EXERCISE INSTRUCTIONS:
1. Reproduce all of the rows below word for word.
2. Carry the passage on task repetition and second-language writing forward, starting right after its final sentence.

While it can be challenging for teachers of foreign languages to provide learners with sufficient quantities of practice due to reduced opportunities for contact with the L2, task repetition (TR), that is, the provision of repeated opportunities to perform certain tasks under the same or similar conditions (Bygate, 2001) is one means of doing so, and several studies have shown that TR can have a significant effect on L2 development (Abdi Tabari & Golparvar, 2024; Bygate, 2018; Fukunaga, 2023; Kim et al., 2020). In a study comparing TR and task rehearsal conditions (Abdi Tabari & Golparvar, 2024), learners from three different proficiency levels who repeated a writing task after a one-week interval were able to make significant gains in complexity, accuracy, lexis, and fluency (CALF) measures regardless of the condition. However, across the conditions, differences were found among the proficiency levels, with the higher-level group significantly outperforming the low- and mid-level students in most of the CALF measures, including fluency. Such studies illustrate how TR can help learners access more of their linguistic knowledge yet also show that gains may be affected by proficiency levels. However, in addition to these studies, which often use a pre- and post-test design, longitudinal studies are also needed to learn more about how writing develops over time for learners of different proficiency levels when repeating a task.
Several longitudinal studies of L2 writing have been conducted with timed-writing activities (also sometimes referred to as freewriting or speed writing), where learners produce a written text in a set time while tracking their word count, aiming to gradually increase the number of words that they can produce. These activities have also been argued to be effective for fluency development (Nation, 2008). Both quasi-experimental and descriptive studies of TR and language proficiency have shown that timed writing can lead to significant improvement in writing fluency (Nguyen, 2015; Yasuda, 2025) and other aspects of language proficiency (Nitta & Baba, 2014). The implementation of timed-writing activities can differ greatly, which likely affects the degree to which learners focus on fluency. For example, some studies allow for dictionary use (Nitta & Baba, 2014) and include relatively sophisticated topics (e.g., historical periods) (Baba & Nitta, 2014), while others use more familiar topics (e.g., school life) and explicitly instruct students to write as much as possible without paying attention to grammatical correctness (Choi & Kim, 2025; Yasuda, 2025). Research has shown that learners who engage in timed-writing can outperform those spending time on other language-learning activities. Penn and Lim (2016) found that over an academic semester, Korean university students who completed weekly 10-minute timed-writing activities made significantly more gains in their English proficiency than a control group. Finally, while timed-writing activities appear to be the most predominant means of examining TR and writing development, researchers have also used other written formats, such as descriptive and argumentative essays (Fukunaga, 2023), and blog posts (Kim et al., 2020).

GIVEN INFORMATION:
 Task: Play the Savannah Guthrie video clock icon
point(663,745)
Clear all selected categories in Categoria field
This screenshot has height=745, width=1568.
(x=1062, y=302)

ANSWER SET:
1.
 Task: Play the Savannah Guthrie video clock icon
point(663,745)
Clear all selected categories in Categoria field
This screenshot has height=745, width=1568.
(x=1062, y=302)

2.
CALF Measurements of L2 Timed Writing
While fluency development is an important aspect of L2 writing to explore, it should be looked at alongside other measures of writing proficiency, specifically, accuracy, lexis, and complexity, because improvements in one aspect of language proficiency may occur with changes in others (Skehan, 2009). In second language acquisition (SLA) research, many studies have employed the CALF framework to obtain a broader view of language development and/or the effects of interventions (Housen et al., 2012). Complexity refers to the range and sophistication of structure and syntax and while it can be operationalized in a multitude of ways, common measures are the degree of clausal subordination and the length of clauses or sentences (Wolfe-Quintero et al., 1998). Accuracy measures look at the degree to which a text conforms to grammatical correctness and is often examined by measures such as the number of errors per clause and the ratio of error-free clauses to those containing errors (Wolfe-Quintero et al., 1998). Lexis measures examine the range and sophistication of vocabulary displayed in a text (Skehan, 2009). Finally, while fluency has been shown to have separate dimensions related to speed, breakdowns, and repairs (Tavakoli & Skehan, 2005), due to the challenges associated with recording temporal aspects of language production in timed-writing activities, researchers have operationalized fluency as the number of words produced in a set amount of time (Nguyen, 2015; Nitta & Baba, 2014; Yasuda, 2025). Research has shown that the design of language-learning activities can be manipulated to facilitate higher levels of performance in one or several of the CALF components (Skehan & Foster, 2012), giving insight into how a balanced approach to language learning might be implemented. Finally, it should be emphasized that even multiple measures in all CALF dimensions do not capture every aspect of a text, and other qualitative features, such as functional adequacy (Pallotti, 2009) are needed to examine the quality of text content and organization.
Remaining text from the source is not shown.